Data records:
———

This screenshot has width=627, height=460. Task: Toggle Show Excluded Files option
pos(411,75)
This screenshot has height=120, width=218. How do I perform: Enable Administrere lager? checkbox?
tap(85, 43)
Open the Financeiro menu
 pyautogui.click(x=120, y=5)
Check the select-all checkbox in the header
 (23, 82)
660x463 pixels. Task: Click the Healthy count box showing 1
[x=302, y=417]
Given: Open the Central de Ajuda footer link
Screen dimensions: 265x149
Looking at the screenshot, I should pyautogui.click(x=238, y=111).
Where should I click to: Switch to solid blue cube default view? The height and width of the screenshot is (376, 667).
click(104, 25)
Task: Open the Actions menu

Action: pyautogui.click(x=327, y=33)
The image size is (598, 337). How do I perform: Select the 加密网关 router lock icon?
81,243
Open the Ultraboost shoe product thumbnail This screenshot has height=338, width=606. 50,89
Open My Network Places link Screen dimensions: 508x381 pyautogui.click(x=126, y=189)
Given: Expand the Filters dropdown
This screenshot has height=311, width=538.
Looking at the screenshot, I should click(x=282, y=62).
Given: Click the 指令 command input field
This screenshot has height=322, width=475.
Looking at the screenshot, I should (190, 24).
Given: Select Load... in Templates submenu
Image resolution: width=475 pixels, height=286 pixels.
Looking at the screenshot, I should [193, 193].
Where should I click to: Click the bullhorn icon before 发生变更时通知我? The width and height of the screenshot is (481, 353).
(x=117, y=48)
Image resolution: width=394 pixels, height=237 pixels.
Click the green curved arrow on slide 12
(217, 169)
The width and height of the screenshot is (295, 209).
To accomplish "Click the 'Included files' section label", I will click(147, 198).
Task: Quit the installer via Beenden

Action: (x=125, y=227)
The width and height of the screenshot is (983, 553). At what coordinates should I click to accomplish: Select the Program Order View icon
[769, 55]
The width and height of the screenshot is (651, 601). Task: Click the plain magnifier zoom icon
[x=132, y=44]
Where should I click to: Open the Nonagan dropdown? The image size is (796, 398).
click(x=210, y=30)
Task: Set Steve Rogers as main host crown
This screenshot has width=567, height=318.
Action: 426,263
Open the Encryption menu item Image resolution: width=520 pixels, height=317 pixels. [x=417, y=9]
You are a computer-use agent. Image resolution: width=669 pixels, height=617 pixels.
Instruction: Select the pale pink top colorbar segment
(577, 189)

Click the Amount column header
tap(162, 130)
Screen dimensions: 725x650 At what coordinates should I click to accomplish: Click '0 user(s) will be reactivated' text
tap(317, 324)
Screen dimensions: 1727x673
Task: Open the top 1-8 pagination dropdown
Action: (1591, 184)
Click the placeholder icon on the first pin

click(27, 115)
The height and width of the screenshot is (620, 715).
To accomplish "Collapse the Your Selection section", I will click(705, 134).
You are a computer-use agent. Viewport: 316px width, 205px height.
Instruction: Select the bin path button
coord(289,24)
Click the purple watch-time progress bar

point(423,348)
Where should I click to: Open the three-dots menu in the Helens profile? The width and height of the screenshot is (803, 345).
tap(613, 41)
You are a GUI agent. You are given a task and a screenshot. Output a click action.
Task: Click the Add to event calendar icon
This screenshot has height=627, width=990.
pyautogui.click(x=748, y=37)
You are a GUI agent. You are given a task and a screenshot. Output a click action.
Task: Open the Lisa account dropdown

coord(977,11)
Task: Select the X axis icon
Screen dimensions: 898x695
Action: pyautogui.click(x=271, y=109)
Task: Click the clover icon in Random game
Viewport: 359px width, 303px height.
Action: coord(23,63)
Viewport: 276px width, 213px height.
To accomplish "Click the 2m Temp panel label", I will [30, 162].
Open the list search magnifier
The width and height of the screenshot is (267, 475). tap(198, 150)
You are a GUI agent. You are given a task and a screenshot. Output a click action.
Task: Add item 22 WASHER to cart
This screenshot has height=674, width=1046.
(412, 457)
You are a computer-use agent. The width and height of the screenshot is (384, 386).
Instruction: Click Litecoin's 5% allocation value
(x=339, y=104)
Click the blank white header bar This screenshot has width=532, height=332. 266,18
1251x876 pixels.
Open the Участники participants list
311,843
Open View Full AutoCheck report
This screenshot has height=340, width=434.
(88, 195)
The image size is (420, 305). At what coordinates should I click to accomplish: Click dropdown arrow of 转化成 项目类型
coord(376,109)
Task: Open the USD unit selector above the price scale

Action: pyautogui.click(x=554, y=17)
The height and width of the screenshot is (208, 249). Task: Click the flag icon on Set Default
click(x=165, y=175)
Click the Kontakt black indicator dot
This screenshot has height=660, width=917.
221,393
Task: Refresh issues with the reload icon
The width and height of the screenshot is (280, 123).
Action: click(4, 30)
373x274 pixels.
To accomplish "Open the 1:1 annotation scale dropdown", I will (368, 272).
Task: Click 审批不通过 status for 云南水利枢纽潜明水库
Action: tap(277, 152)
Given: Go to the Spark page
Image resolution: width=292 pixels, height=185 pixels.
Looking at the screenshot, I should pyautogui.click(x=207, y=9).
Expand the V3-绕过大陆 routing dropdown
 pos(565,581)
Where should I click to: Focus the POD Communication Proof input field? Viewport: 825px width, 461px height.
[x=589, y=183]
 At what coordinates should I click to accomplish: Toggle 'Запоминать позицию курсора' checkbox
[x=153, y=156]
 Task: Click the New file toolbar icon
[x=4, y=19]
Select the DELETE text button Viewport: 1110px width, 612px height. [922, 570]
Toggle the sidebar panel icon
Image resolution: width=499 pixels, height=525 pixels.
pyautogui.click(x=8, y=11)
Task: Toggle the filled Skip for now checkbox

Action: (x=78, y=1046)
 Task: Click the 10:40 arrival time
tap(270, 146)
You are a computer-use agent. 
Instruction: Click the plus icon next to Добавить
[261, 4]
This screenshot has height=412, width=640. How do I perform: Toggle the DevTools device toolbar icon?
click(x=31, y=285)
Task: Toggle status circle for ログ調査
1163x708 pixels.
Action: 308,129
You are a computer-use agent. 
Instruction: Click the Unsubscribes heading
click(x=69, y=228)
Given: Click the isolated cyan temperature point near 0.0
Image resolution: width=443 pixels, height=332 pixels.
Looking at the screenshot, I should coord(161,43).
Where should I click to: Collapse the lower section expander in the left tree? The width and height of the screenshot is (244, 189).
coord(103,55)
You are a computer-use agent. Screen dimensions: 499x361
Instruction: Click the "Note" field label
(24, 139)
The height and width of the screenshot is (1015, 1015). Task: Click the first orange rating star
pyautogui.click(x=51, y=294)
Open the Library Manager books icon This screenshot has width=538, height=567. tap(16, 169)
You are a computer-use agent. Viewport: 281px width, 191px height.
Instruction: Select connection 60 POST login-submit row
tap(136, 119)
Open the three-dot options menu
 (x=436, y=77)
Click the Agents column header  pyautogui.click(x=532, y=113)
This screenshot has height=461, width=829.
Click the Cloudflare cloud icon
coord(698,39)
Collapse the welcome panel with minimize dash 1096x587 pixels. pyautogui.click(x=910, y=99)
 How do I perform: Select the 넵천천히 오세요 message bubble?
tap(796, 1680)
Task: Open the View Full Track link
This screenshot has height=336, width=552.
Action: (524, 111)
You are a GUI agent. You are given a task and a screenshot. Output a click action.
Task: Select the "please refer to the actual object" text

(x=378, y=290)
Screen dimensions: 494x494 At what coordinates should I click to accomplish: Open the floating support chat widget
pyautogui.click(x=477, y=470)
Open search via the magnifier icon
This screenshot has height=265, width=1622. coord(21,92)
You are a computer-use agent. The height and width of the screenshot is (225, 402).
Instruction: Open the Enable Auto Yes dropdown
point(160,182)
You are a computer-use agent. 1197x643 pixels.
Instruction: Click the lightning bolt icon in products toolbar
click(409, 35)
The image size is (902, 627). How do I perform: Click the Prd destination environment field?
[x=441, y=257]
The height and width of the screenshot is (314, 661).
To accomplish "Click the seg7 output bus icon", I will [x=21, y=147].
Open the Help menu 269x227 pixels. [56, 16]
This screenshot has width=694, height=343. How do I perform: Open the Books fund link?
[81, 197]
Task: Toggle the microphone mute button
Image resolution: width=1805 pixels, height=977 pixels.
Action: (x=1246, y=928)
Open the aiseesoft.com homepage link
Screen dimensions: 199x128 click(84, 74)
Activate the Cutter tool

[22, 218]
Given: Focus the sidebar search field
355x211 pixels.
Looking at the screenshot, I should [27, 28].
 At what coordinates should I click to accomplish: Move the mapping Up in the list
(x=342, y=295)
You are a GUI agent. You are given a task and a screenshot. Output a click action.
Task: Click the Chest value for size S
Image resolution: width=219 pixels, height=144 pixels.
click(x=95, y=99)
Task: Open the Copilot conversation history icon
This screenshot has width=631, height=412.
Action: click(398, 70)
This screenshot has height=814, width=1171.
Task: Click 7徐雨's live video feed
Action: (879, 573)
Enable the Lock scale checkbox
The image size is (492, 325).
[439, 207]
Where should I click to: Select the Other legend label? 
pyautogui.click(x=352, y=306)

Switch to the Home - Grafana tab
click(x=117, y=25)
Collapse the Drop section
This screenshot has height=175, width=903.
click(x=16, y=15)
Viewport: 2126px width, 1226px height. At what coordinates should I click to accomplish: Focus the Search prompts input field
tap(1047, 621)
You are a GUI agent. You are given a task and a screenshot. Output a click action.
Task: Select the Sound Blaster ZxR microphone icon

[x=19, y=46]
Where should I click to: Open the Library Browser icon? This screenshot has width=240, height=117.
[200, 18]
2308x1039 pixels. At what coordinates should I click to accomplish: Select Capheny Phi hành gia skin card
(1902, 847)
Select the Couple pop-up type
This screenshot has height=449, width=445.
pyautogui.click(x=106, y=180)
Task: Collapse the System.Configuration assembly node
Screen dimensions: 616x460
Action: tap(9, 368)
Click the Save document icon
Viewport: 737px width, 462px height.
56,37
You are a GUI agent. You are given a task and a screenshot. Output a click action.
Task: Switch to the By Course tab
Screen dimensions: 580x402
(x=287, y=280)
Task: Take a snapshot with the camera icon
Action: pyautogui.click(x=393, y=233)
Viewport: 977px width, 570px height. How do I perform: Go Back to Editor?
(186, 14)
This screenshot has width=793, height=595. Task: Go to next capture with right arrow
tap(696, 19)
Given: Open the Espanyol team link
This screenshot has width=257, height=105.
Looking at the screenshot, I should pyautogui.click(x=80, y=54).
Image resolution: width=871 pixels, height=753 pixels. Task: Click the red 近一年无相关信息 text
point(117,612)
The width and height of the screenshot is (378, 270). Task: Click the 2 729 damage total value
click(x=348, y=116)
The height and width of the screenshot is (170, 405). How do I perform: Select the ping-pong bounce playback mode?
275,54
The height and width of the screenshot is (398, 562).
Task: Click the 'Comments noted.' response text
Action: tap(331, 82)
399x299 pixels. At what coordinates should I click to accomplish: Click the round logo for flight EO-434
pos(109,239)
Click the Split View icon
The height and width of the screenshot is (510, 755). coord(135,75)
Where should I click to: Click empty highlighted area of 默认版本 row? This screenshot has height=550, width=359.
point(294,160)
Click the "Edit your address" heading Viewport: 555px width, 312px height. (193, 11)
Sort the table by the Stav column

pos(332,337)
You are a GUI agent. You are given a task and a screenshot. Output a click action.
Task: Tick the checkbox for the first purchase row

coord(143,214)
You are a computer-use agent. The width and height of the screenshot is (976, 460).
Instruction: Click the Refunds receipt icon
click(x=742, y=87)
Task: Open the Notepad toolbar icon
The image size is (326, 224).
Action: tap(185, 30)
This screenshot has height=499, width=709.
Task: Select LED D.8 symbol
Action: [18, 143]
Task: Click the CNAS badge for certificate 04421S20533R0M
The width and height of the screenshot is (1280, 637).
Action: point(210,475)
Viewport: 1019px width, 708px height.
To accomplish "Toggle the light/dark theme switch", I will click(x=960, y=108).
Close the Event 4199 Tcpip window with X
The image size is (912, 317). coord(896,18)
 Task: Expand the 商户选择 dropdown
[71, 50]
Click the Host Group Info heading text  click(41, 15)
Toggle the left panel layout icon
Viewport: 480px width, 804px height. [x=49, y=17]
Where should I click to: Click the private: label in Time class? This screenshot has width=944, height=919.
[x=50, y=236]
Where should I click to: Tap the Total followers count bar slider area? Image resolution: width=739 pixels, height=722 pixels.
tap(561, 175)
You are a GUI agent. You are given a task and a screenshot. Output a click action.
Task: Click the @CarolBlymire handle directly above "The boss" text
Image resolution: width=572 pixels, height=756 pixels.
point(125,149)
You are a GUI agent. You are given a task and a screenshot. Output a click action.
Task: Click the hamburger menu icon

———

Starting with the first line of the data above, copy each line exactly until you reach the line with "Open My Network"; include that line as well.

▶ Result of the task
This screenshot has width=627, height=460. Task: Toggle Show Excluded Files option
pos(411,75)
This screenshot has height=120, width=218. How do I perform: Enable Administrere lager? checkbox?
tap(85, 43)
Open the Financeiro menu
 pyautogui.click(x=120, y=5)
Check the select-all checkbox in the header
 (23, 82)
660x463 pixels. Task: Click the Healthy count box showing 1
[x=302, y=417]
Given: Open the Central de Ajuda footer link
Screen dimensions: 265x149
Looking at the screenshot, I should pyautogui.click(x=238, y=111).
Where should I click to: Switch to solid blue cube default view? The height and width of the screenshot is (376, 667).
click(104, 25)
Task: Open the Actions menu

Action: pyautogui.click(x=327, y=33)
The image size is (598, 337). How do I perform: Select the 加密网关 router lock icon?
81,243
Open the Ultraboost shoe product thumbnail This screenshot has height=338, width=606. 50,89
Open My Network Places link Screen dimensions: 508x381 pyautogui.click(x=126, y=189)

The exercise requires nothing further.